* Begin Document extract *
The Fourier Transform spectra shown the symmetry and ring structure characteristics of the microstructure images. Images with simpler structures have a higher prediction success rate, while those with more complex structures are more difficult to predict. This indicates that the FD-Conv model has limitations in handling more complex periodic structures and high frequency components.

The spectrograms exhibit symmetry, indicating standardized experimental operations. Figure 4a–h have simpler structures with central ring diffusion of approximately three layers, while Fig. 4i,j show more complex structures with four layers of central ring diffusion. The complexity in Fig. 4i suggests difficulties in learning average distance patterns between larger pores. No significant patterns were found in low and high-frequency components, indicating possible limitations in processing different frequency components. The brightness of images, unrelated to pore structure, is due to the shooting method.

From the prediction results, it is clear that when TA=0, the FD-Conv model struggles to accurately predict unseen \(\mathrm Mg_2B_2O_5\)+\(\mathrm MgB_4O_7\) foam ceramic microstructure images when FA=0.4. However, for other parameter changes, the model successfully makes predictions on both validation and test sets, suggesting good overall predictive capabilities with some limitations under specific parameter combinations.

Visual analysis of microstructures

The FD-Conv model employs four Blocks that enhance its interpretability through visualization analysis of foam ceramics microstructure images.

The generation of heatmaps in the convolutional layers reveals the areas of focus for the model during image recognition51. These heatmaps highlight the contribution of various regions to the model’s decision-making, effectively identifying critical areas during the learning process.

With Block depths set to [3, 3, 9, 3], Fig. 5 illustrates the heatmaps from each Block. Areas in deeper red indicate higher importance in the model’s predictions, while yellow areas receive secondary attention, and blue areas show low influence. Warm tones signify high attention zones, while cool tones indicate less relevant information.

Analysis of the heatmaps reveals that the first Block focuses on global information and low-level features. As the depth increases, the model begins to concentrate on more complex structures, such as grain shape, size, and pore distribution. The heatmap from the third Block emphasizes grains and pores, validating the model’s ability to identify these key features. If attention shifts to irrelevant areas, it suggests a need for optimization.
* End Document extract *
▸ **Given instruction 1**: Copy from the FD-Conv passage, word for word, the stretch starting with "The generation of" and going on through "the learning process.".
▸ **Given instruction 2**: For each statement, say yes or no to whether it agrees with the FD-Conv passage, and quote the words from the passage that settle it: (a) The first Block focuses on global information and low-level features. (b) Fig. 4i,j have simpler structures with about three layers of central ring diffusion. (c) The brightness of the images is caused by the pore structure.
* Begin Extracted material *
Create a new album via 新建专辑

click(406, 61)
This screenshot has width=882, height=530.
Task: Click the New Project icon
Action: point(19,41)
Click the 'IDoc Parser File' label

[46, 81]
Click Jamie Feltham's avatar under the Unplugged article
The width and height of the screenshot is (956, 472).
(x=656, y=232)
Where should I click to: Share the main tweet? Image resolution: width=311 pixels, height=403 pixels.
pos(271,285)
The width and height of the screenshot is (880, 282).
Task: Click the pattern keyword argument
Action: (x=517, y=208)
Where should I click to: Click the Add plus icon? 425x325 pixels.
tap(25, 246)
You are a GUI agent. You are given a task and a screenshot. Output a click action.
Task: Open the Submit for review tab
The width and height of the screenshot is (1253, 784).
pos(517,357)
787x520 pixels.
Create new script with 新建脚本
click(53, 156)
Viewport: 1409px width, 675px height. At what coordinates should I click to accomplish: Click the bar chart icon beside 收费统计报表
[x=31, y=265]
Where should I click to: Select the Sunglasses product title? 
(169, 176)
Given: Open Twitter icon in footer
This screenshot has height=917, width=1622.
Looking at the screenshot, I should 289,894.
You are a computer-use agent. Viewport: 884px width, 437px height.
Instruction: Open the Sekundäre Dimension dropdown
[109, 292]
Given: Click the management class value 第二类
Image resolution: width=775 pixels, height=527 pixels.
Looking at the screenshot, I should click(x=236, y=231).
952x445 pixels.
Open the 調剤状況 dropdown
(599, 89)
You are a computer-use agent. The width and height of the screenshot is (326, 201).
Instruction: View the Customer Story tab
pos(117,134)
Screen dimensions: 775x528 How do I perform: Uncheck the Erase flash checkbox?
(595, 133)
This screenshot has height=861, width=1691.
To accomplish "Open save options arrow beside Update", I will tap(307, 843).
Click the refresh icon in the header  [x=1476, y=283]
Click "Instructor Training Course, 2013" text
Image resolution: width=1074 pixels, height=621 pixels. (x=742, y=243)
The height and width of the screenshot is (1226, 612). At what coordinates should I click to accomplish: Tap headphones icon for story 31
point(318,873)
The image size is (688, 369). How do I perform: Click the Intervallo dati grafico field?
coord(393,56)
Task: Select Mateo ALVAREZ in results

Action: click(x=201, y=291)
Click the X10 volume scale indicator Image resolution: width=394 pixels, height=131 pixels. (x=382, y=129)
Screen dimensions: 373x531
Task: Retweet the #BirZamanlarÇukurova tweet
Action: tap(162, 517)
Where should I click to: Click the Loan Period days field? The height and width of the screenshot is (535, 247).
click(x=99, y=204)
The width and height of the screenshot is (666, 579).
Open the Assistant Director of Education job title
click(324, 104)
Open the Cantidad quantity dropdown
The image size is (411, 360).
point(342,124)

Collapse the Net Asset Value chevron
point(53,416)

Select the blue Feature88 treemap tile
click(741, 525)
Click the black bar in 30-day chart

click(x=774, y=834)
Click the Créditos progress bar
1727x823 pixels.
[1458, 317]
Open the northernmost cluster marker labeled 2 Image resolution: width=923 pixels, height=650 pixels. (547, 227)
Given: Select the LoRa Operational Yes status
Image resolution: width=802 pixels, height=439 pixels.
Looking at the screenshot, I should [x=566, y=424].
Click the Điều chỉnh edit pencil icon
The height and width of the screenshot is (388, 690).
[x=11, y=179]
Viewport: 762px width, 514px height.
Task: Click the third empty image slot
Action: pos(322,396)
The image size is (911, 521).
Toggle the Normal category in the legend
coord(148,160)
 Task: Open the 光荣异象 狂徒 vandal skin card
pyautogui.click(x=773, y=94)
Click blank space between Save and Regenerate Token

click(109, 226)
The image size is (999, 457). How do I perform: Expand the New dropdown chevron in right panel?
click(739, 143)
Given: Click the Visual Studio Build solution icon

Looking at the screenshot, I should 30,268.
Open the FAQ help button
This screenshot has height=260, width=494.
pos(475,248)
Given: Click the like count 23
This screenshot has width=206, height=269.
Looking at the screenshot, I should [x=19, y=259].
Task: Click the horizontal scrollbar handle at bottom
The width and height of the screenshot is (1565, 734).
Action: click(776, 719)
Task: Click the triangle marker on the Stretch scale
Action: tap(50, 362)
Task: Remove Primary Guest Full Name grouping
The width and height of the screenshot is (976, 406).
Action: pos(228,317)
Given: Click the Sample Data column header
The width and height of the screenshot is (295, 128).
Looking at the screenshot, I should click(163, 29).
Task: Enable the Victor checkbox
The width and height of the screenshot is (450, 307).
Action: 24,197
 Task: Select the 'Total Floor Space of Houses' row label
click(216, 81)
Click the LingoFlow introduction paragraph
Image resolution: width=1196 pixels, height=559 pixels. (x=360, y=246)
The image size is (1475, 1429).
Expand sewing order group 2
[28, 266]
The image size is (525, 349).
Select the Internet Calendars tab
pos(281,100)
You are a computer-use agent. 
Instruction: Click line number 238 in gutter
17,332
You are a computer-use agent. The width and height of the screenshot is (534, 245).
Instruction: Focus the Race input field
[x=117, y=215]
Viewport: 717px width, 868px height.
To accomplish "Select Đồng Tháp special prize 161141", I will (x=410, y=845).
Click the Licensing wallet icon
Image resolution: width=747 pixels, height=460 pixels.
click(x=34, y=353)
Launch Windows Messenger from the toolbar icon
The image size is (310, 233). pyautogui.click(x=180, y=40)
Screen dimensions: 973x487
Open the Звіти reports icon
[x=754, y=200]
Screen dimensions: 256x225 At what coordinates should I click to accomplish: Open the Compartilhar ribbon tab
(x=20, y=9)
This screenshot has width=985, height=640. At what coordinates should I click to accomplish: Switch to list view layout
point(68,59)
* End Extracted material *
▸ **Task solution 1**:
The generation of heatmaps in the convolutional layers reveals the areas of focus for the model during image recognition51. These heatmaps highlight the contribution of various regions to the model’s decision-making, effectively identifying critical areas during the learning process.

▸ **Task solution 2**:
(a) Yes: "the first Block focuses on global information and low-level features"
(b) No: "Fig. 4i,j show more complex structures with four layers of central ring diffusion"
(c) No: "The brightness of images, unrelated to pore structure, is due to the shooting method."